The problem with dangerous goods: WA Museum’s conunDRUM
Andrew Hosie's blog | Created 5 years ago
The Western Australian Museum is the repository for the State’s collection of both natural and social heritage. The Museum's collections require varying amounts of care to preserve. Some artefacts or specimens can simply be kept dry. Most of the Crustacean Collection however is wet-preserved in ethanol and stored in jars and housed in our wet store. Unluckily, not all crustaceans can fit into our jars and some larger specimens are stored in drums, which again, sadly, don’t fit in our wet store.

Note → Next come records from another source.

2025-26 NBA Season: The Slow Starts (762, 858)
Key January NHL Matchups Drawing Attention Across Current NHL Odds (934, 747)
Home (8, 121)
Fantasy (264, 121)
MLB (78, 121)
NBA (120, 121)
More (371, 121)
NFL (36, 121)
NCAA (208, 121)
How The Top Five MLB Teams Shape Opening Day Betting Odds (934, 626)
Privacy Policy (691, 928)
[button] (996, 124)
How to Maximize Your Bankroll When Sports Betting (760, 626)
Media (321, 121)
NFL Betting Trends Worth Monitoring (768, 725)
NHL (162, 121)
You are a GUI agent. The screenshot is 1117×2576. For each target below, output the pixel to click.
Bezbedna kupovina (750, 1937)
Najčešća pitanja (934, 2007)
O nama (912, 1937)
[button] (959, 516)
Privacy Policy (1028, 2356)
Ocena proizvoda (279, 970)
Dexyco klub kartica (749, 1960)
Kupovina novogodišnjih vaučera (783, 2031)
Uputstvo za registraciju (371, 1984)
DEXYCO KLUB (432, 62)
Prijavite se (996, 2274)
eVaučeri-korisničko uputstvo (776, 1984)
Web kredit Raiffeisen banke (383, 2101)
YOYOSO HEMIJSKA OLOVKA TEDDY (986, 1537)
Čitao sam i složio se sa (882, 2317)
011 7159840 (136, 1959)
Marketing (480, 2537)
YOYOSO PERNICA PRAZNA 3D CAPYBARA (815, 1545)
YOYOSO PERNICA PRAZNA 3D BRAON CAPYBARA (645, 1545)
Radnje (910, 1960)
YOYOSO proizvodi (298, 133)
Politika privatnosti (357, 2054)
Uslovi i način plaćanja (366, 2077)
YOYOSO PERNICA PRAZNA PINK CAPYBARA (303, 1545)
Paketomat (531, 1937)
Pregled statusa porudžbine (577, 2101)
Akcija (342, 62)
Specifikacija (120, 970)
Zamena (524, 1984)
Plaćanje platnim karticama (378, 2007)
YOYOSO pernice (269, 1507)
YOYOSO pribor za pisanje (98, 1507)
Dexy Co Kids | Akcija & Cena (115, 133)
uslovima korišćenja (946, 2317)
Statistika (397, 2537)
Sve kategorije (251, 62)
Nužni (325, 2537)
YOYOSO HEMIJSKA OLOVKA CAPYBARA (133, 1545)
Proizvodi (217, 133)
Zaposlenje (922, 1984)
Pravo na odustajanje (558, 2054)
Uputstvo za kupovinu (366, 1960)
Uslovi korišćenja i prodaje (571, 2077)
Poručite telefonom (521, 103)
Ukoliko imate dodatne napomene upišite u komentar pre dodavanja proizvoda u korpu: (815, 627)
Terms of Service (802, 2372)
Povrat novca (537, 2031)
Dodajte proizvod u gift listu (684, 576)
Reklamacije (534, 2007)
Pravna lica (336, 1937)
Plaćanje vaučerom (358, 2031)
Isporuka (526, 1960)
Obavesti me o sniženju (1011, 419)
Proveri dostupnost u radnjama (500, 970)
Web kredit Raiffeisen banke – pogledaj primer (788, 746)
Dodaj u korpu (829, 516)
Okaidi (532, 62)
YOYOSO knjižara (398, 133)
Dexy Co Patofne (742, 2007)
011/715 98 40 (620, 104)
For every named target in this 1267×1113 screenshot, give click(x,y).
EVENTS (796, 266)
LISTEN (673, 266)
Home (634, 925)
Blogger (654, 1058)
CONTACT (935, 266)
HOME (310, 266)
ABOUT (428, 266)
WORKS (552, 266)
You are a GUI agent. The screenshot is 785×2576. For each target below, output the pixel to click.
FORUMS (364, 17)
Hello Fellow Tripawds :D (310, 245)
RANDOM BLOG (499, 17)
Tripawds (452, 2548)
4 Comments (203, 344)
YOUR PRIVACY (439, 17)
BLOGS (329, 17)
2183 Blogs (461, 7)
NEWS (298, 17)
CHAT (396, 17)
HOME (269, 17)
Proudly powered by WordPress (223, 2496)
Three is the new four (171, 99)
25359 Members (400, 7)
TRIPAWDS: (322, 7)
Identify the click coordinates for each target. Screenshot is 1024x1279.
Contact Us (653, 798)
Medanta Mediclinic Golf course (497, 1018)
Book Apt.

As ethanol is flammable it is classed as a “dangerous good” and needs to be kept in specially-designed containers and areas. As a result our large specimens are actually kept offsite at a chemical storehouse. There are over 350 drums of different sizes containing everything from worms to kangaroos, making up a significant portion of our collections. Fairly recently there has been a change in regulations with regards to appropriate storage of ethanol, which has rendered the drums we currently used obsolete, meaning we have to go through ALL of the current drums and place the specimens into the new compliant drums… A task that has filled staff with dread.
Luckily, the Crustacean Section has only ~60 of the smaller 30 L drums. This will be the first time that the current members of the Crustacean Team have undertaken a full audit of the drums and we’re expecting to see plenty of great specimens over the next few months, so watch this space.